Mac-OSX

What You Should Know About The Latest OS X Vulnerability


The latest version of OS X comes with a new bug which can be exploited by hackers, enabling them to install all sorts of malware on your Mac, even without knowing your password.

The bug is caused by a new OS X feature that logs errors, something which was recently revealed to be quite vulnerable to hackers, enabling them to create files with root privileges anywhere on OS X.

All About The Latest OS X Vulnerability

In a recent blog post, anti-malware company Malwarebytes described the problem, stating that it is related to the sudoers file, which “is a hidden Unix file that determines, among other things, who is allowed to get root permissions in a Unix shell, and how.”

Moreover, as the author explained, this modification “allowed the app to gain root permissions via a Unix shell without needing a password.”

Since the bug is on the current version of OS X (10.10.4), a lot of users might be at risk.

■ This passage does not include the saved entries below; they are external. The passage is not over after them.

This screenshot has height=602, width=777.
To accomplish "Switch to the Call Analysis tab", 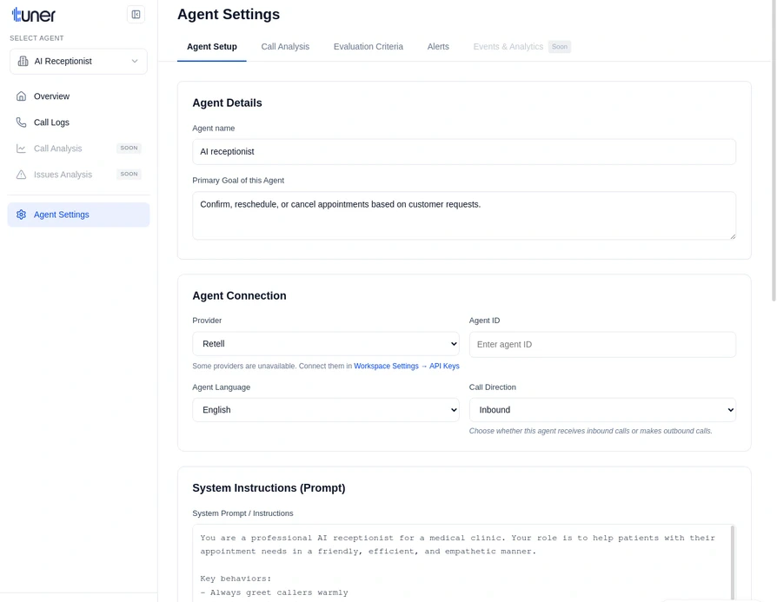I will [285, 47].
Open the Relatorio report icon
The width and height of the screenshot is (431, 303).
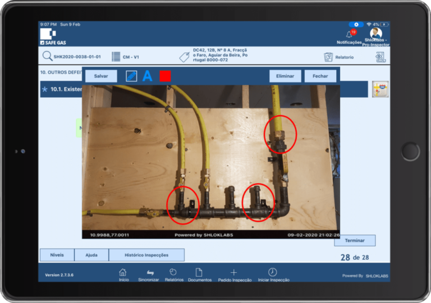point(328,57)
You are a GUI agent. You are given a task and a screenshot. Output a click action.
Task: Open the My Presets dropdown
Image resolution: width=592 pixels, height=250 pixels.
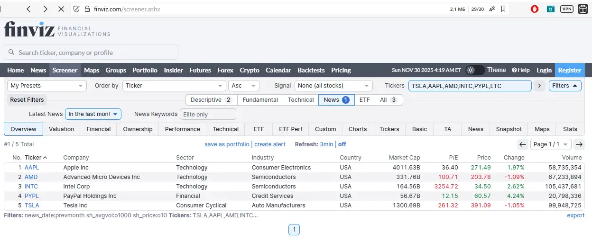click(46, 86)
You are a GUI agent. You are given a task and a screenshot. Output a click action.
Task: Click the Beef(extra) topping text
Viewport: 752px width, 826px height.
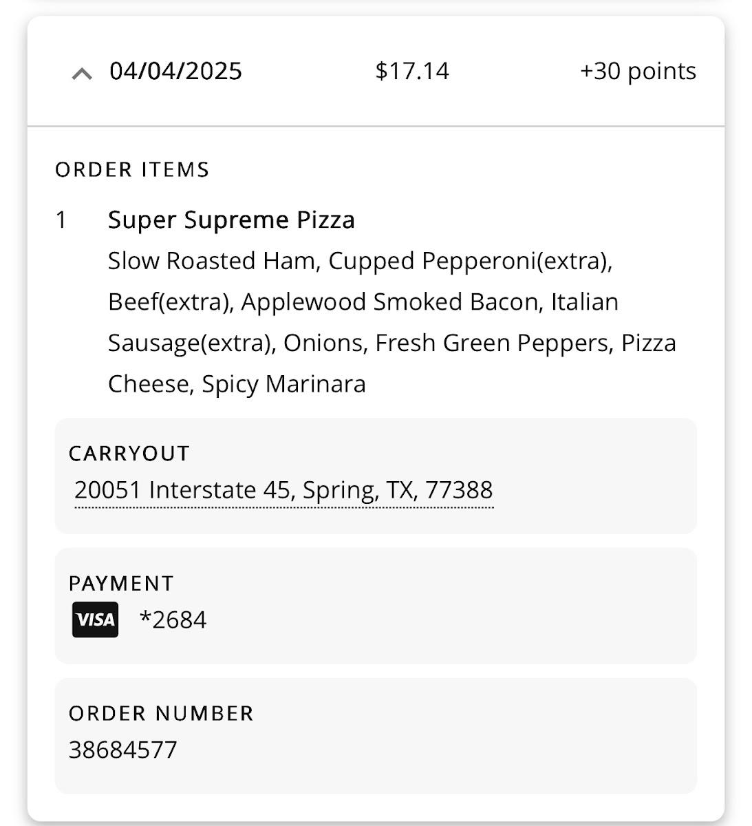[169, 302]
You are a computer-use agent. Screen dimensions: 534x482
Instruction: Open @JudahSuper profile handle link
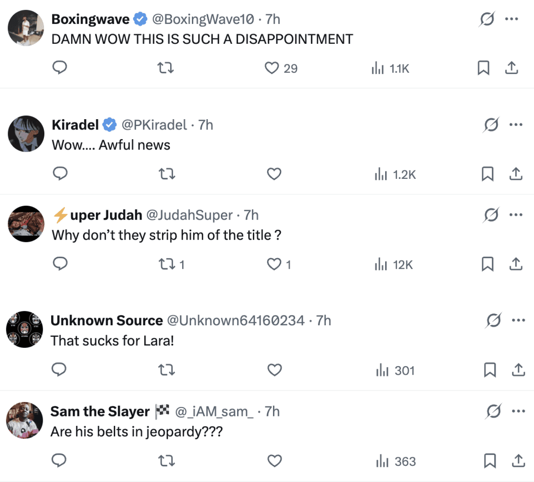(189, 215)
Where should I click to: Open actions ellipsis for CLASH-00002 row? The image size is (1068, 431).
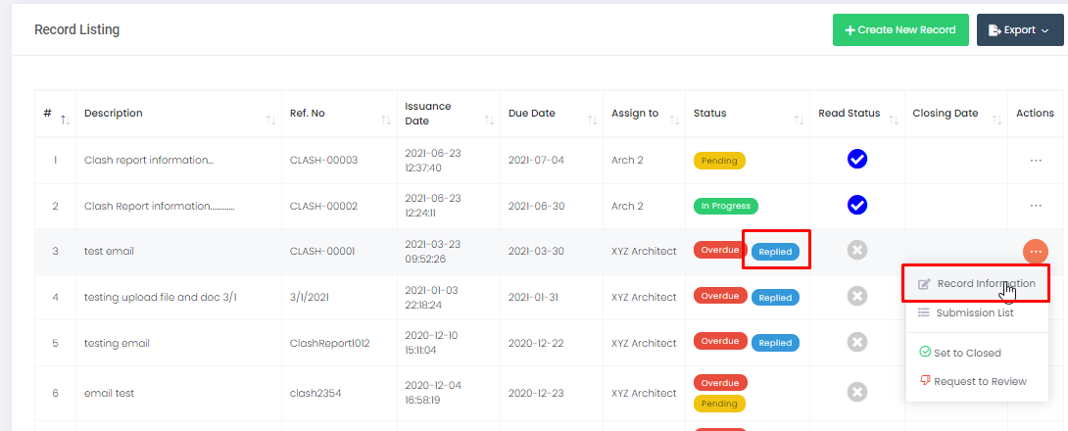point(1035,206)
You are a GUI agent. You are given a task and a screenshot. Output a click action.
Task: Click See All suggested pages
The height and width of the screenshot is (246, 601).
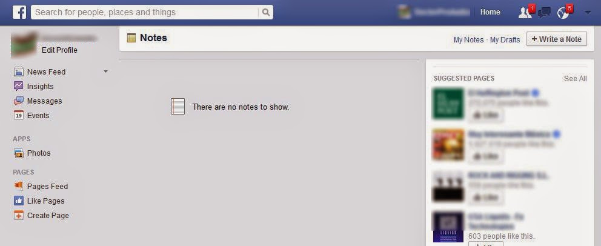[x=575, y=79]
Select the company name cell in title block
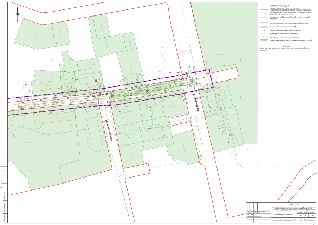The image size is (318, 225). (x=307, y=220)
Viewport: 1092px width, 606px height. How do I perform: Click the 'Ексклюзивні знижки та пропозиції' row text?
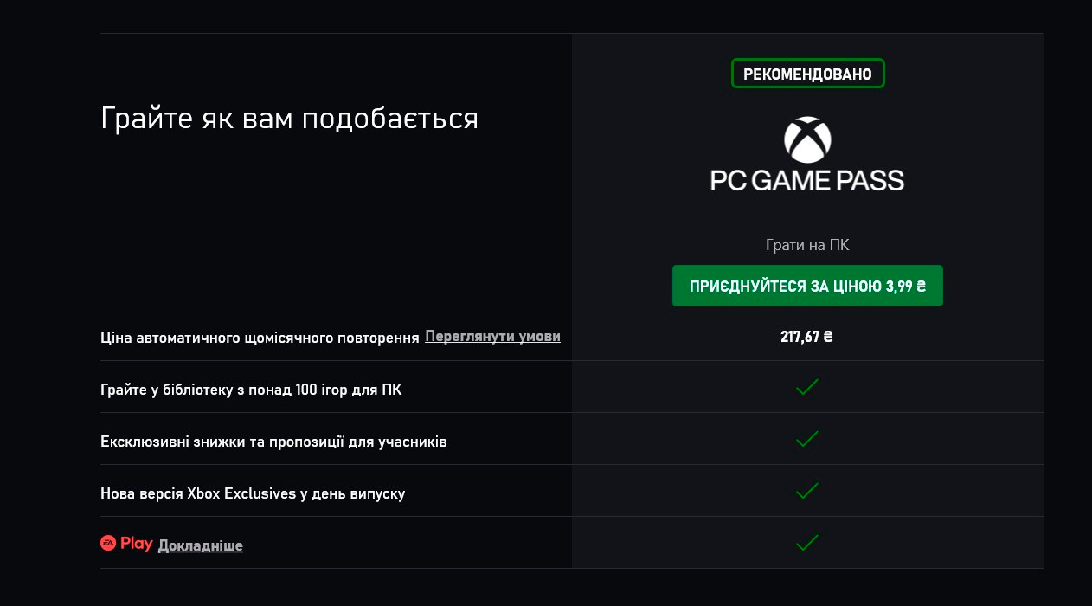click(x=273, y=442)
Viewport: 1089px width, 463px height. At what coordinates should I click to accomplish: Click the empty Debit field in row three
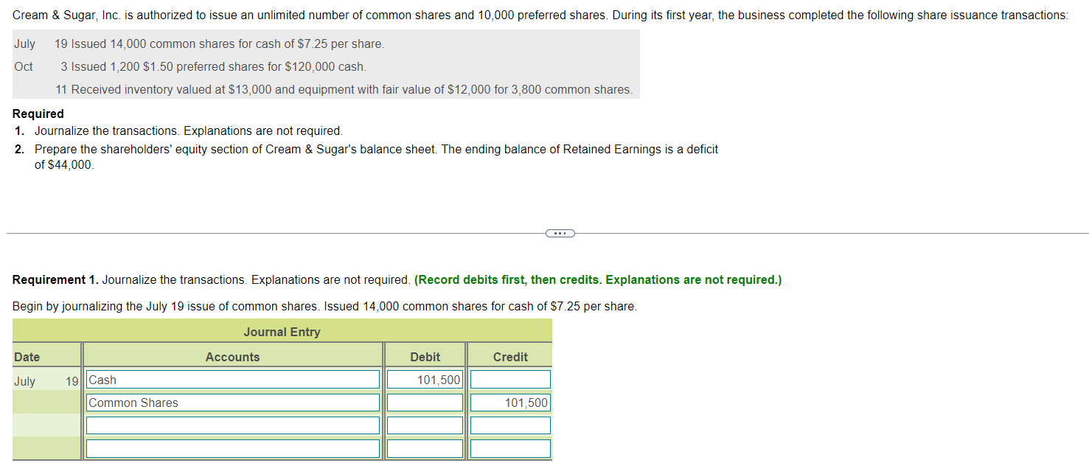(425, 425)
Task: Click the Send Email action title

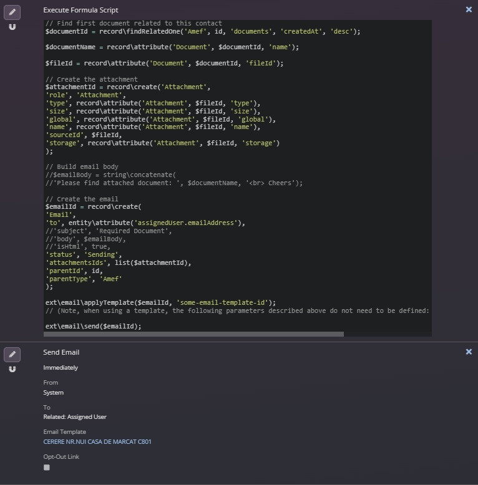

On the other hand, the bug is not in a beta release of 10.11, suggesting that Apple knew about the problem and are working on a solution.

So what exactly is this malware and how does it work?

The malicious software has been named DYLD_PRINT_TO_FILE due to the fact that it is an exploit of the infected command, and it is capable of issuing commands and controlling the passwords needed to issue those commands.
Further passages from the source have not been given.